:: RECORDS FOR THIS EXERCISE

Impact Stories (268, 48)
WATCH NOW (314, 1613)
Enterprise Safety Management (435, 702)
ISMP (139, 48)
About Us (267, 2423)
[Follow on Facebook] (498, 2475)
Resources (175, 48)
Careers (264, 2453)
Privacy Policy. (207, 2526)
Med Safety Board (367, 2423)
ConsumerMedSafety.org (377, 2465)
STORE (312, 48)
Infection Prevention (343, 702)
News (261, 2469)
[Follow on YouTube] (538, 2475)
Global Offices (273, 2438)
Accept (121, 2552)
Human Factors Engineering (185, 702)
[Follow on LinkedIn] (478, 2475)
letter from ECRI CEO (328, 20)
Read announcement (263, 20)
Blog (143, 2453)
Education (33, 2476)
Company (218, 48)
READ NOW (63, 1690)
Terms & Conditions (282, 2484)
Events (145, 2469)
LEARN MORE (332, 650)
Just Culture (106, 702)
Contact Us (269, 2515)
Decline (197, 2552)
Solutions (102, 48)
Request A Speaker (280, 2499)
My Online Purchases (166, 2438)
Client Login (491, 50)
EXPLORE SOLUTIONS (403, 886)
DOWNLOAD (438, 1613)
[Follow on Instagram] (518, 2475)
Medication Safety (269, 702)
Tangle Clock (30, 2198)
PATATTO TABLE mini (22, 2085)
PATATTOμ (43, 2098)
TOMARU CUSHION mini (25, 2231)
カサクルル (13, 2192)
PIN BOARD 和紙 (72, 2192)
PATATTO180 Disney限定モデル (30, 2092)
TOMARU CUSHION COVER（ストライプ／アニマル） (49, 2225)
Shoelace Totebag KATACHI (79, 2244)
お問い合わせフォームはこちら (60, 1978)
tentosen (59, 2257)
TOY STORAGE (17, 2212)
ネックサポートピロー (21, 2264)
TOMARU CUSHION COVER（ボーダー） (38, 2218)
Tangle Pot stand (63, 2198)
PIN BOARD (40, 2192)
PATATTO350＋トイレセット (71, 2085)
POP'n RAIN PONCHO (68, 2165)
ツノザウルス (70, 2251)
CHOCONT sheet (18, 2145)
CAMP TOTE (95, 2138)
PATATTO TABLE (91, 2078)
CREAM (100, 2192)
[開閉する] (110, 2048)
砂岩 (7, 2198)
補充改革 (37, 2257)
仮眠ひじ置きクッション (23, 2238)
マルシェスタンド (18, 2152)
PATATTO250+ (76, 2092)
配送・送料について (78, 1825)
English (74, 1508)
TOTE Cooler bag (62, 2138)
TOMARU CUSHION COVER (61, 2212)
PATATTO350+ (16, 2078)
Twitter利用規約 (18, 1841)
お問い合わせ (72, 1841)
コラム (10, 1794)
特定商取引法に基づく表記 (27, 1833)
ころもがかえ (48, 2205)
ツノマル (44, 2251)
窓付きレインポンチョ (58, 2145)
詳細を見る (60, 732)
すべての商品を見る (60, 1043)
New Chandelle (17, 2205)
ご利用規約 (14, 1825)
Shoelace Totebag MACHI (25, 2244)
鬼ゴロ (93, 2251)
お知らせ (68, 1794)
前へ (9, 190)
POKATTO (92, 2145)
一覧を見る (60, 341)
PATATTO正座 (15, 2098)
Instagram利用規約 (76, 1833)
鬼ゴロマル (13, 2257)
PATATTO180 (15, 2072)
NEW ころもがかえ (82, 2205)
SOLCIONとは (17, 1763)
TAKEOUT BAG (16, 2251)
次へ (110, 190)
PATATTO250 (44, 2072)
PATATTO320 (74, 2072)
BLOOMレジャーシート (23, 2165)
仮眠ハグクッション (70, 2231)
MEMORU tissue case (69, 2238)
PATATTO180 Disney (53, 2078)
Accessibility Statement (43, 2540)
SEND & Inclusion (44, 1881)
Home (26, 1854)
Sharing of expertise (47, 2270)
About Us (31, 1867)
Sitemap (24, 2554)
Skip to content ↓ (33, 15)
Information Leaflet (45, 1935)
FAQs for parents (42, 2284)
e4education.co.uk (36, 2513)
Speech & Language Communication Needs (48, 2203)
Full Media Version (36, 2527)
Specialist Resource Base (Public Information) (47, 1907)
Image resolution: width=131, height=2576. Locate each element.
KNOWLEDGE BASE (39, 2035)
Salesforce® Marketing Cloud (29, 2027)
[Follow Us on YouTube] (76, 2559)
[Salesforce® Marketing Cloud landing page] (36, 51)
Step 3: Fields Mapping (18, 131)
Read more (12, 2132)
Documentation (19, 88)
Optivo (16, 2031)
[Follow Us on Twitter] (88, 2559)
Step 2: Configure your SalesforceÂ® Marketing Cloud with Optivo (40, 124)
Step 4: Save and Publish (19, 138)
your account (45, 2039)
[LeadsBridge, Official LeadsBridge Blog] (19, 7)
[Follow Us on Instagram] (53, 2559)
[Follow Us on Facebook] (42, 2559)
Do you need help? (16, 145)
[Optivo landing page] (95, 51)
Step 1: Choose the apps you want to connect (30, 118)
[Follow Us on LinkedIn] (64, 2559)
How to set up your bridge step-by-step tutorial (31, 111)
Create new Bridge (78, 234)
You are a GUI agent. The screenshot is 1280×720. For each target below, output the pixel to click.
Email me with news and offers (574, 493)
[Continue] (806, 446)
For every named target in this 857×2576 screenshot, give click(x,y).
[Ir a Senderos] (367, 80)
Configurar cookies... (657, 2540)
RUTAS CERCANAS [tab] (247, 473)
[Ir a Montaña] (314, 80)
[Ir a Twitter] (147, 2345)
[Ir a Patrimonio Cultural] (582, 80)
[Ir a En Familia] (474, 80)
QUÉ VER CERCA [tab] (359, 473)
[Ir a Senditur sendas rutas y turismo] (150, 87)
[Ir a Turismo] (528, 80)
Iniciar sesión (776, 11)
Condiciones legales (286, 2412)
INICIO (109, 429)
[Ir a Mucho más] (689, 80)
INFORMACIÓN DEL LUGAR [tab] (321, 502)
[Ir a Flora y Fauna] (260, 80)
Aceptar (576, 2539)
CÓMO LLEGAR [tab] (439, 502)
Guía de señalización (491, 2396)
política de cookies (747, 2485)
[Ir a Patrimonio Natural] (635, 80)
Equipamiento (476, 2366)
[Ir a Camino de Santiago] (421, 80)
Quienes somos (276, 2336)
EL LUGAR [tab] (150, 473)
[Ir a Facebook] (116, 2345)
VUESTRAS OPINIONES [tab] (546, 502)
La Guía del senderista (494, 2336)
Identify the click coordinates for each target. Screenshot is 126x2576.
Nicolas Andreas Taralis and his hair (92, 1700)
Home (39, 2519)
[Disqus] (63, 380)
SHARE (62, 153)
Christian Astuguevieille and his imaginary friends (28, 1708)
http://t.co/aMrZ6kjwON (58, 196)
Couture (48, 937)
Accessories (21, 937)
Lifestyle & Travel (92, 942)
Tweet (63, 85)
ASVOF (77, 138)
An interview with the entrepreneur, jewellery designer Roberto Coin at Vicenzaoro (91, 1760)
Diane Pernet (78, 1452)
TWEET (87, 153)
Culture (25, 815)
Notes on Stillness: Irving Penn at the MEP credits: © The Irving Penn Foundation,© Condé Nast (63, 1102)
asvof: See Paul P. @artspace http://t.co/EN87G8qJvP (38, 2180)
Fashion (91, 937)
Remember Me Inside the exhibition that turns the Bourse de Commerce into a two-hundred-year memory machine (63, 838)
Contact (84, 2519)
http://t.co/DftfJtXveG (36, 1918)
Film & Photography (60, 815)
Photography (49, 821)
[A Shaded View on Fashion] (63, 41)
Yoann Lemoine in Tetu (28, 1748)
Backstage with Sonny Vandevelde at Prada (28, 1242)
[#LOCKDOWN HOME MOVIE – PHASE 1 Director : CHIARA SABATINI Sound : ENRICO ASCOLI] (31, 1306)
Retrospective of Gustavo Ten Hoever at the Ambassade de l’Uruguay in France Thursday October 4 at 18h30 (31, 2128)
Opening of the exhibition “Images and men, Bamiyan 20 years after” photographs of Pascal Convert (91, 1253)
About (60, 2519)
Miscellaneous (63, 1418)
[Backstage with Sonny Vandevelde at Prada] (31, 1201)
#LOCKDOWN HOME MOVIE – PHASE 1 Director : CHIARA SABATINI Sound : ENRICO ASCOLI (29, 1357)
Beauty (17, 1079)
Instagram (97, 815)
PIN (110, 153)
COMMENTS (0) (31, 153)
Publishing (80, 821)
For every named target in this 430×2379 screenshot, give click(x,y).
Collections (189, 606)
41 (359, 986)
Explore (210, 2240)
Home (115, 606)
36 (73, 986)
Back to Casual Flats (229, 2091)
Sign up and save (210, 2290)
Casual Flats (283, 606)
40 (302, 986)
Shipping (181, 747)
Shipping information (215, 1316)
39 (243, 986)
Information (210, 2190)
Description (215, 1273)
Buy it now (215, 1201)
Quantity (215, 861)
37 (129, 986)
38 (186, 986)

::::

_WHAT THE TASK REQUIRES_
Print the lines above from the one with "PIN BOARD (40, 2192)" through the one with "[Follow Us on Facebook] (42, 2559)", both included, exactly as written and nothing more.

_FINISHED EXERCISE_
PIN BOARD (40, 2192)
PATATTO350＋トイレセット (71, 2085)
POP'n RAIN PONCHO (68, 2165)
ツノザウルス (70, 2251)
CHOCONT sheet (18, 2145)
CAMP TOTE (95, 2138)
PATATTO TABLE (91, 2078)
CREAM (100, 2192)
[開閉する] (110, 2048)
砂岩 (7, 2198)
補充改革 (37, 2257)
仮眠ひじ置きクッション (23, 2238)
マルシェスタンド (18, 2152)
PATATTO250+ (76, 2092)
配送・送料について (78, 1825)
English (74, 1508)
TOTE Cooler bag (62, 2138)
TOMARU CUSHION COVER (61, 2212)
PATATTO350+ (16, 2078)
Twitter利用規約 (18, 1841)
お問い合わせ (72, 1841)
コラム (10, 1794)
特定商取引法に基づく表記 (27, 1833)
ころもがかえ (48, 2205)
ツノマル (44, 2251)
窓付きレインポンチョ (58, 2145)
詳細を見る (60, 732)
すべての商品を見る (60, 1043)
New Chandelle (17, 2205)
ご利用規約 (14, 1825)
Shoelace Totebag MACHI (25, 2244)
鬼ゴロ (93, 2251)
お知らせ (68, 1794)
前へ (9, 190)
POKATTO (92, 2145)
一覧を見る (60, 341)
PATATTO正座 (15, 2098)
Instagram利用規約 (76, 1833)
鬼ゴロマル (13, 2257)
PATATTO180 (15, 2072)
NEW ころもがかえ (82, 2205)
SOLCIONとは (17, 1763)
TAKEOUT BAG (16, 2251)
次へ (110, 190)
PATATTO250 (44, 2072)
PATATTO320 (74, 2072)
BLOOMレジャーシート (23, 2165)
仮眠ハグクッション (70, 2231)
MEMORU tissue case (69, 2238)
PATATTO180 Disney (53, 2078)
Accessibility Statement (43, 2540)
SEND & Inclusion (44, 1881)
Home (26, 1854)
Sharing of expertise (47, 2270)
About Us (31, 1867)
Sitemap (24, 2554)
Skip to content ↓ (33, 15)
Information Leaflet (45, 1935)
FAQs for parents (42, 2284)
e4education.co.uk (36, 2513)
Speech & Language Communication Needs (48, 2203)
Full Media Version (36, 2527)
Specialist Resource Base (Public Information) (47, 1907)
Image resolution: width=131, height=2576. Locate each element.
KNOWLEDGE BASE (39, 2035)
Salesforce® Marketing Cloud (29, 2027)
[Follow Us on YouTube] (76, 2559)
[Salesforce® Marketing Cloud landing page] (36, 51)
Step 3: Fields Mapping (18, 131)
Read more (12, 2132)
Documentation (19, 88)
Optivo (16, 2031)
[Follow Us on Twitter] (88, 2559)
Step 2: Configure your SalesforceÂ® Marketing Cloud with Optivo (40, 124)
Step 4: Save and Publish (19, 138)
your account (45, 2039)
[LeadsBridge, Official LeadsBridge Blog] (19, 7)
[Follow Us on Instagram] (53, 2559)
[Follow Us on Facebook] (42, 2559)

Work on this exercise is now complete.